The art deco building on Mont-Royal
The elegant art deco building on Mont-Royal at Henri-Julien has been the headquarters of Jeunesses musicales for years, but was originally built as a pioneering prenatal clinic for the area in 1935. I have no information who designed the building.
The Journal has been doing a regular “this week in history” piece, but they’ve puzzled me this weekend by listing the notorious burning of the parliament building as taking place on May 10, 1844. Wikipedia says it was April 25, 1849. Other sources I’ve found, including the website of the Legislative Assembly of Ontario and the Canadian Encyclopedia, concur on the 1849 date. Anyone know if there’s actually a disagreement on when it happened, or is this just an error?
Robert Tyler Wood 10:35 on 2019-05-05 Permalink
I believe the 1844 date is referring to when the parliament moved from Kingston to the building here in Montreal that would eventually be destroyed.

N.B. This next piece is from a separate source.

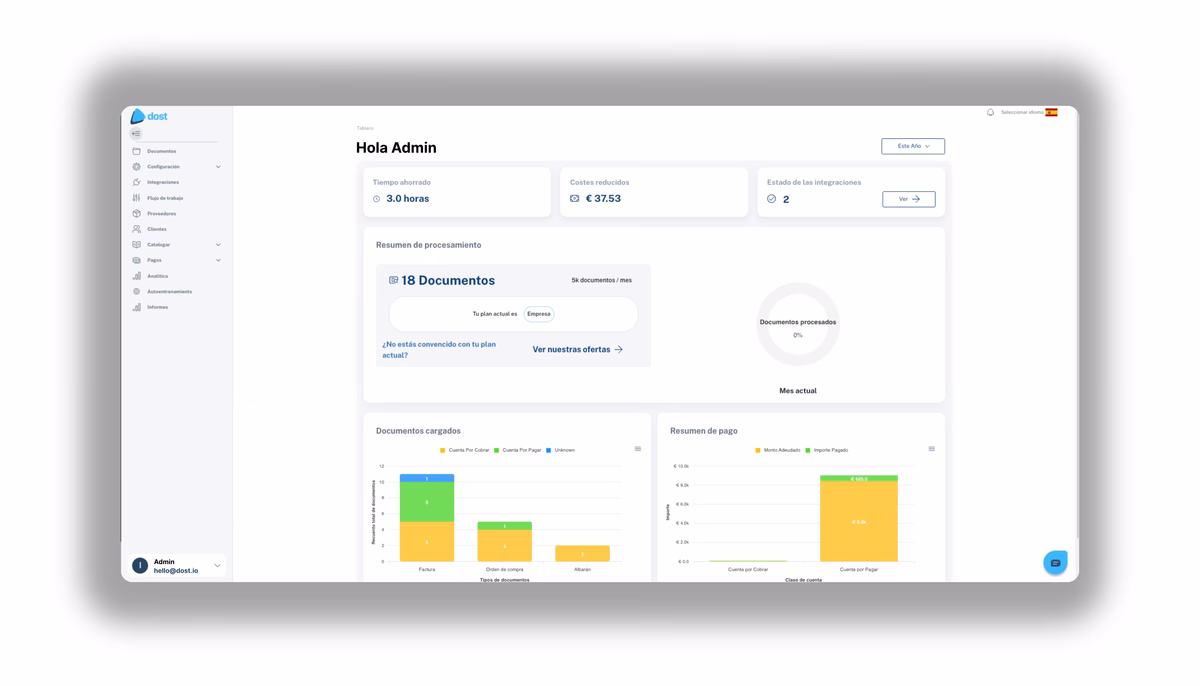Toggle Cuenta Por Cobrar legend series
The height and width of the screenshot is (686, 1200).
[x=465, y=450]
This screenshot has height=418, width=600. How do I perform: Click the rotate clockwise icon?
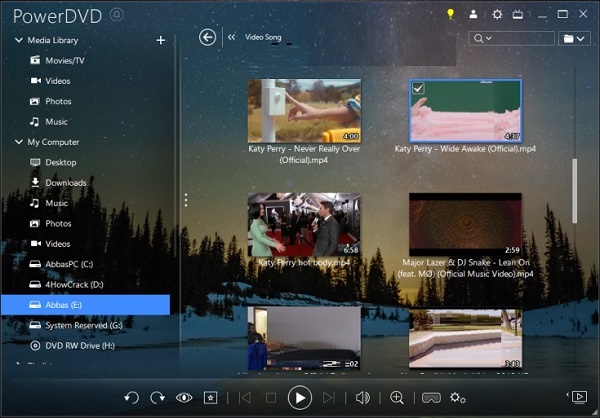tap(157, 398)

Robert Tyler Wood 10:44 on 2019-05-05 Permalink
The architect for the Laurier/Siegler clinic is Harold Lea Fetherstonhaugh according to UdM. Source:
https://calypso.bib.umontreal.ca/digital/collection/_diame/id/7827/
Yves Desjardins 10:50 on 2019-05-05 Permalink
Bonjour Kate, c’est bien Fethersonaught. Plus de détails sur cet édifice à la p. 82 du Dictionnaire historique du Plateau Mont-Royal, où tu as toi même écrit un des articles 🙂 Je regrette seulement que le Centre d’histoire ne cite pas ses sources lorsqu’ils rappellent le rôle important joué par Max Seigler dans la création de cette clinique.
Kate 13:39 on 2019-05-05 Permalink
Robert Tyler Wood, thanks for the data. Yves, vous êtes correct – je n’ai jamais consulté un livre!